Ogah menunggu lama-lama hanya untuk Vino menyelesaikan kalimatnya, Evan langsung memberi perintah. "Sehabis pulang ini gue tunggu lo di parkiran."

Vino sama sekali tak menduga Evan akan mau menunggunya dengan sabar. Padahal kelihatannya cowok itu bukan tipe penyabar. Ya, memang benar, sih. Saat Vino baru memunculkan batang hidungnya, Evan terus menerus mengomel. Dia merasa Vino sengaja melama-lamakan diri di dalam kelas. Padahal saat bel pulang berbunyi, Vino bergegas keluar—dan ternyata Evan lah yang keluar dari kelas sebelum pelajaran berakhir. Pantas saja terasa lama.

Mobil Evan pergi menuju rumah Stefani. Ketika berkunjung, sang satpam langsung berhasil menebak, "Kalian cari Nak Stefani, ya?"

"Iya, Pak."

Wajah satpam itu agak pucat lesu tapi memaksa untuk menggerakkan kedua sudut bibir ke atas. Ketika dibiarkan masuk, mereka berdua menghadapi betapa kosongnya rumah ini. "Pak, Ibu sama Bapak ada di rumah enggak, ya?" tanya Vino secara sopan.
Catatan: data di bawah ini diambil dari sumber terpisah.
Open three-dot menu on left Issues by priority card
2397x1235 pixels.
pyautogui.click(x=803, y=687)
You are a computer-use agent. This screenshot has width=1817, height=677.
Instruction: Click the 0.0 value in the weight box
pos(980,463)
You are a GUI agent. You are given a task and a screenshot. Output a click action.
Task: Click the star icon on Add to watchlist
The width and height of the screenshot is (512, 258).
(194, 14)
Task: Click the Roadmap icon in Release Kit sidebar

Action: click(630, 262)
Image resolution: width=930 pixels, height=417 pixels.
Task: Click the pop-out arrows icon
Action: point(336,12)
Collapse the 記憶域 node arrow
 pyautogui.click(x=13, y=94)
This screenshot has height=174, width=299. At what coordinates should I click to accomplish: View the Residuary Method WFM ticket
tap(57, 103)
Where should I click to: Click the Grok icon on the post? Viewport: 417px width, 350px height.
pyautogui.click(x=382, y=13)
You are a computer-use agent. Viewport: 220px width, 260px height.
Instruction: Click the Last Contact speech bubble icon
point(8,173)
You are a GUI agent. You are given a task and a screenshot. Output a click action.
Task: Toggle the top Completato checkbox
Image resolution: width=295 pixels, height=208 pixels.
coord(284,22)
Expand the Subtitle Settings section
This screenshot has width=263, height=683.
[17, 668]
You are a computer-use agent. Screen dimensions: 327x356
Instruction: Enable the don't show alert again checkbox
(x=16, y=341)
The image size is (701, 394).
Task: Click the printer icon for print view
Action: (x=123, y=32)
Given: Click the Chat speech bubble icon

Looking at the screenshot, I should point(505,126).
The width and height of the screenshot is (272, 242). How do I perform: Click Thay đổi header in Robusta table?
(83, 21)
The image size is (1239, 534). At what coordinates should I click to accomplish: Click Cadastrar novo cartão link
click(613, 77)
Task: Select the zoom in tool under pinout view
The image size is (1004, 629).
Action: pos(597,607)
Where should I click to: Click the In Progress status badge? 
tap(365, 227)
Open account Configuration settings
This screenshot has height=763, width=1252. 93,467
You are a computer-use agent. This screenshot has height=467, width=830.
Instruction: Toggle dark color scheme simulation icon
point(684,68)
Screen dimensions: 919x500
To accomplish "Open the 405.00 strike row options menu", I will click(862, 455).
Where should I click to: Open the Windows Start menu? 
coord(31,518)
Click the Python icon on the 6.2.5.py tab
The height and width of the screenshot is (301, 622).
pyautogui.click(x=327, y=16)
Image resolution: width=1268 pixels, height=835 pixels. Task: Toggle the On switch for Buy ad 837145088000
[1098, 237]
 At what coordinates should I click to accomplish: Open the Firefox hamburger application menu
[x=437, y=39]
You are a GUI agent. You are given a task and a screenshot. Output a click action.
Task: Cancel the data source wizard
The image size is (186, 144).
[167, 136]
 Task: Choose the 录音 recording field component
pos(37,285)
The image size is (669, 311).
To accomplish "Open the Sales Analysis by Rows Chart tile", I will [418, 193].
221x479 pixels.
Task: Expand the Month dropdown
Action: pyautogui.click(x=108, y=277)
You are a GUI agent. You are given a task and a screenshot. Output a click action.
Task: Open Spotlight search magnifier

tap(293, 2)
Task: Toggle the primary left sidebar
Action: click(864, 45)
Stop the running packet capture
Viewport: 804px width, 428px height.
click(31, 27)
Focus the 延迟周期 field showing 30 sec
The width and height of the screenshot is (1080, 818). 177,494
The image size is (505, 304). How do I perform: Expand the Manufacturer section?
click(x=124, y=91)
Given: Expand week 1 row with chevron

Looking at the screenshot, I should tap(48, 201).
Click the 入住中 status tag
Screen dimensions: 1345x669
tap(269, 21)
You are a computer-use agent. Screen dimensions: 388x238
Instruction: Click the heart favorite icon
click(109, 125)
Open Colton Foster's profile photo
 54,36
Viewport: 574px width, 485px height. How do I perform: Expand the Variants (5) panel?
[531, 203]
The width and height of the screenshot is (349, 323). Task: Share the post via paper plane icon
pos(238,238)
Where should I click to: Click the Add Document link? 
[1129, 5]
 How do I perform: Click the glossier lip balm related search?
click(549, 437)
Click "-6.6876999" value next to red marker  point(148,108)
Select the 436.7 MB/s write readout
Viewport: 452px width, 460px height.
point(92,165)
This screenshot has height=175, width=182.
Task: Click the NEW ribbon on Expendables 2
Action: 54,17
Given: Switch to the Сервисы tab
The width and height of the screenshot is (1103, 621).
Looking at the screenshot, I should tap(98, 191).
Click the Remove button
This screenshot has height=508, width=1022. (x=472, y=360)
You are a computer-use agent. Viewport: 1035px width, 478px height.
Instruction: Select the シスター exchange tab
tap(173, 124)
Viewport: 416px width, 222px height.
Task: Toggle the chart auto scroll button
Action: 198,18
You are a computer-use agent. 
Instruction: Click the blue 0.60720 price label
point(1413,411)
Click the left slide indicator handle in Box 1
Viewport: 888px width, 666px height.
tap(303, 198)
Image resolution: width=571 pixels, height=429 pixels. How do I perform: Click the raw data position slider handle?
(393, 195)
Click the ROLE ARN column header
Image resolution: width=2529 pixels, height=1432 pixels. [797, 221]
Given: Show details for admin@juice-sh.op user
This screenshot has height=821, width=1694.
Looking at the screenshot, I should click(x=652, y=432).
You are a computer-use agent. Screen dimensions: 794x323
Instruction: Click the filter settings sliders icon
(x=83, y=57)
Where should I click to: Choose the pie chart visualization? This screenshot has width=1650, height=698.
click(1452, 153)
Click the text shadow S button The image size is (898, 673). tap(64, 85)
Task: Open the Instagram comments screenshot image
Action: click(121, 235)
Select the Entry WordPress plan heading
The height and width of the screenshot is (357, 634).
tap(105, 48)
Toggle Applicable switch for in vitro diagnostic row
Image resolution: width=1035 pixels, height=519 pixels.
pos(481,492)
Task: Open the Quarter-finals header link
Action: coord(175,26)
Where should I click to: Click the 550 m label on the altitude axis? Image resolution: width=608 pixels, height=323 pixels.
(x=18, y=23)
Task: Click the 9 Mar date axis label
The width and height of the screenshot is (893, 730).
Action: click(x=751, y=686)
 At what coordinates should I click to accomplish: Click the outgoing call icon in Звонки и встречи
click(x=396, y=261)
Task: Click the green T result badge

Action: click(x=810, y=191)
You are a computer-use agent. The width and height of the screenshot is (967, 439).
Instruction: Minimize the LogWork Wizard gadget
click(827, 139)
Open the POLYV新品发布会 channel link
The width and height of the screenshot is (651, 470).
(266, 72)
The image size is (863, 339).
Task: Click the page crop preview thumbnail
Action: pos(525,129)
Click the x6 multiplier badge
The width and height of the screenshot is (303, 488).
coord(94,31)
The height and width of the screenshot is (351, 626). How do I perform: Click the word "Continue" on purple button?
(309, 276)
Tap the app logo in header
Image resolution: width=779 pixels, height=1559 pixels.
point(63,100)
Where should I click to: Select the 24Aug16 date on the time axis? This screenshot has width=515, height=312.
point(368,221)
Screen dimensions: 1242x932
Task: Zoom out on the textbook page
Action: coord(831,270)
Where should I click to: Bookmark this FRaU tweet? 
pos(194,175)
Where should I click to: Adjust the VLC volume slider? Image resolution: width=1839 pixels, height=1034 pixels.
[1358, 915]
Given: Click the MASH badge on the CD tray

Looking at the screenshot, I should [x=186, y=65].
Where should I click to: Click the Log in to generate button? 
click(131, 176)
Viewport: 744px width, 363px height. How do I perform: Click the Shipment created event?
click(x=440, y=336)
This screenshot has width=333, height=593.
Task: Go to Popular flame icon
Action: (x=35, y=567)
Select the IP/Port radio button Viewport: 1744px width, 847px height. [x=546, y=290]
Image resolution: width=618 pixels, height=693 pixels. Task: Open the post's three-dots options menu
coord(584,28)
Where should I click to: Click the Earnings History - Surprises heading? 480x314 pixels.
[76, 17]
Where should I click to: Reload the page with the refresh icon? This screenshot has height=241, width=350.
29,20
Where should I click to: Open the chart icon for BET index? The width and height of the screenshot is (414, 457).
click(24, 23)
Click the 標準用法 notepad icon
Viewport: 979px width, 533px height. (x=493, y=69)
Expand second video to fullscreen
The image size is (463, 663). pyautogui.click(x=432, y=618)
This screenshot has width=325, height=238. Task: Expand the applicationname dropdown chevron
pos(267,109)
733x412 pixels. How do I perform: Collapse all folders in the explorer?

"Bapak lagi kerja. Tapi Ibu lagi di kamarnya. Tadi sudah dipanggil sebelum saya bolehin kalian masuk. Sebentar lagi pasti keluar, kok." Satpam membiarkan kedua remaja laki-laki itu menunggu di sofa tamu. Sesuai yang diucapkan, akhirnya Ibu Stefani muncul dengan wajah yang lebih pucat daripada satpam tadi. Baik Vino atau Evan sama-sama menduga ada yang tidak beres.

"Bu, kalau boleh tahu, Stefani kenapa belum masuk sekolah, ya? Sudah seminggu dia tidak ada ijin." Vino duluan yang memutuskan membuka suara sebab tiba-tiba Evan membisu dan tak mampu mengeluarkan sepatah katapun.

"Stefani ..." Hanya memanggil namanya saja tiba-tiba bahu sang Ibu sudah bergetar. Tak kuat melanjutkan kalimat, tangan yang kurus itu menutupi matanya. Kedua laki-laki itu langsung melirik satu sama lain bak sedang mengirim telepati. Memang mereka tak bisa bertelepati, tapi mereka memikirkan satu hal yang sama.

Jangan bilang Stefani memiliki sebuah penyakit misterius yang sangat parah? Makanya sang Ibu begitu ketakutan seperti sekarang? 

"Dia enggak kenapa-kenapa, kan?" Sekarang Evan sudah mau membuka suara sebab terlalu khawatir dengan kondisi sang gadis saat ini.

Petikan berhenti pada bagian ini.